# Text to read:

+ + + + +

# opinions on web forums



## Reed (Feb 2, 2006)

Hi Everyone - 
I'm looking for opinions on web forum software. The forum I administer just went belly up and I'm trying to decide if I want to fix it or just start a new one from scratch.

I was using phpBB2 -- it was easy to set up but not very easy to modify. I also did not like the admin contol panel -- not very easy to define permissions, assign moderators ect --

I am interested in trying XMB Nexus - which is used here on this board. Is XMB free?

I would appreciate any opinions or recommendations -- 
how easy is it to install/setup - does it allow you to assign group/individual permissions easily?

Another board I frequent uses vBulletin - it isn't free -- any one out there using this board?

Thanks for any insight!
Reed
Lakeville, MN


----------



## Reed (Feb 5, 2006)

hi everyone - 
I installed phpBB2 and I was able to figure out how to install xmb. Both of them are pretty cool ~~ differences:

xmb allows hidden forums and password protected forums ~~ a little easier than pbpBB2

phpBB2 has a admin approval feature that xmb doesn't have -- xmb just let's everyone register and get into the forum -- where phpBB2 allows admins to require accounts to be approved first

so far I'd say both forums have pros and cons...

makes you appreciate the work that goes into admin'ing a good web forum... Thanks PB Staff!


----------



## Reed (Feb 6, 2006)

tinkering and playing around some more I find that phpBB has some rich forum permission controls but they are not very easy to use. If you want to spend the time to figure out the group/forum permissions feature they would be pretty neat... but XMB forum permissions is simpler and easier to use.


----------



## fredtgreco (Feb 6, 2006)

Reed,

I think for the most part it is 6 of one, half dozen of the other. XMB and PhpBB2 each have good and bad points. Personally, I don't think either is as good as Invision or vBulletin, but you have to pay for each of those.


----------



## rmwilliamsjr (Feb 6, 2006)

there are lots of addons to phpBB at:
http://www.phpbbhacks.com/

plus an excellent set of forums to ask new admin questions in.


----------



## Reed (Feb 7, 2006)

Hi again -
yeah... I've settled on phpBB2 because of the feature that allows the admin to approve accounts *and* I figured out the tricky (but powerful) permissions issues with the forums --- how to make invisible forums -- *and* as Richard pointed out phpBB has a lot of nice modifications that I'm using --

If anyone would like to see what I'm working on check out:

http://x.stpaulirishdancers.com

yeah, I agree Fred -- I visit a web forum called audiokarma.org that is running on vBulletin -- it's really slick! (audiokarma is a web site dedicated to vintage hi-fi stereo equipment)

Thanks for everyone's input!


----------

+ + + + +

# Data lines:
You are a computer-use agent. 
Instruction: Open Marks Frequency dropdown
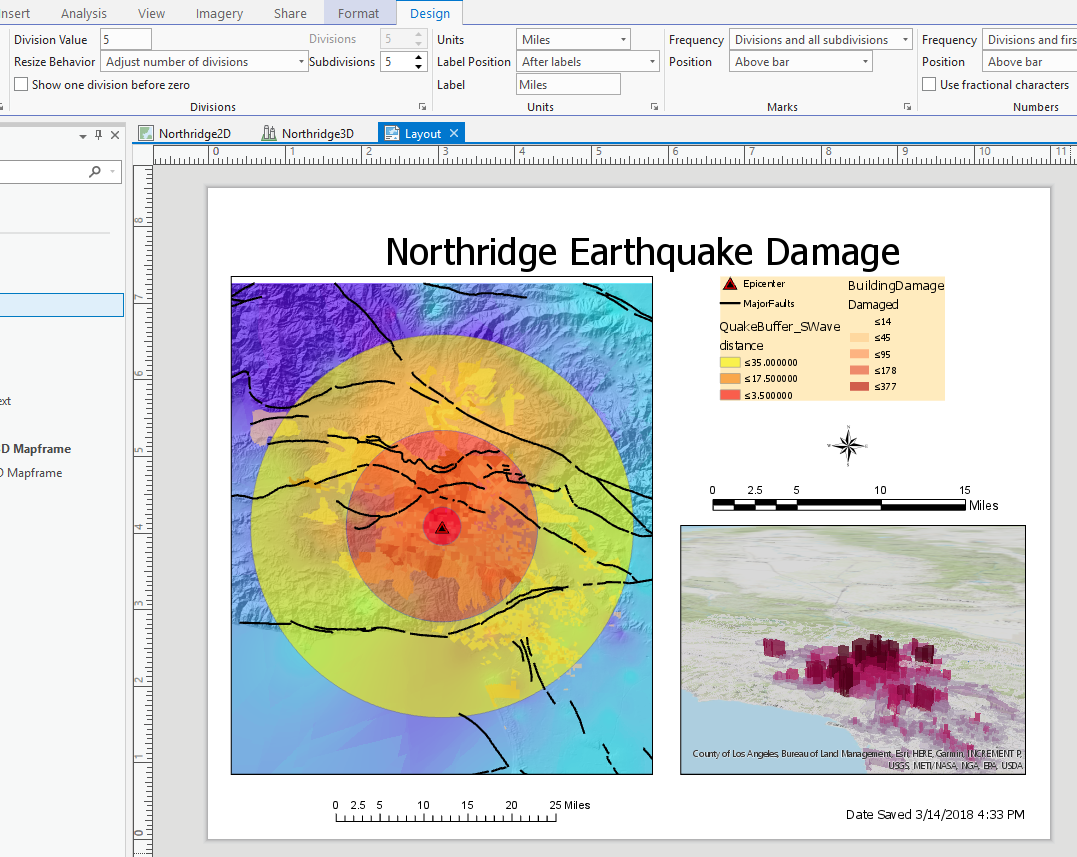[x=904, y=40]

+ + + + +

# Exercise:
Quote everything in the forum software thread from "I would appreciate" down to "using this board?". The lines above play no part in this.

# Correct result:
I would appreciate any opinions or recommendations -- 
how easy is it to install/setup - does it allow you to assign group/individual permissions easily?

Another board I frequent uses vBulletin - it isn't free -- any one out there using this board?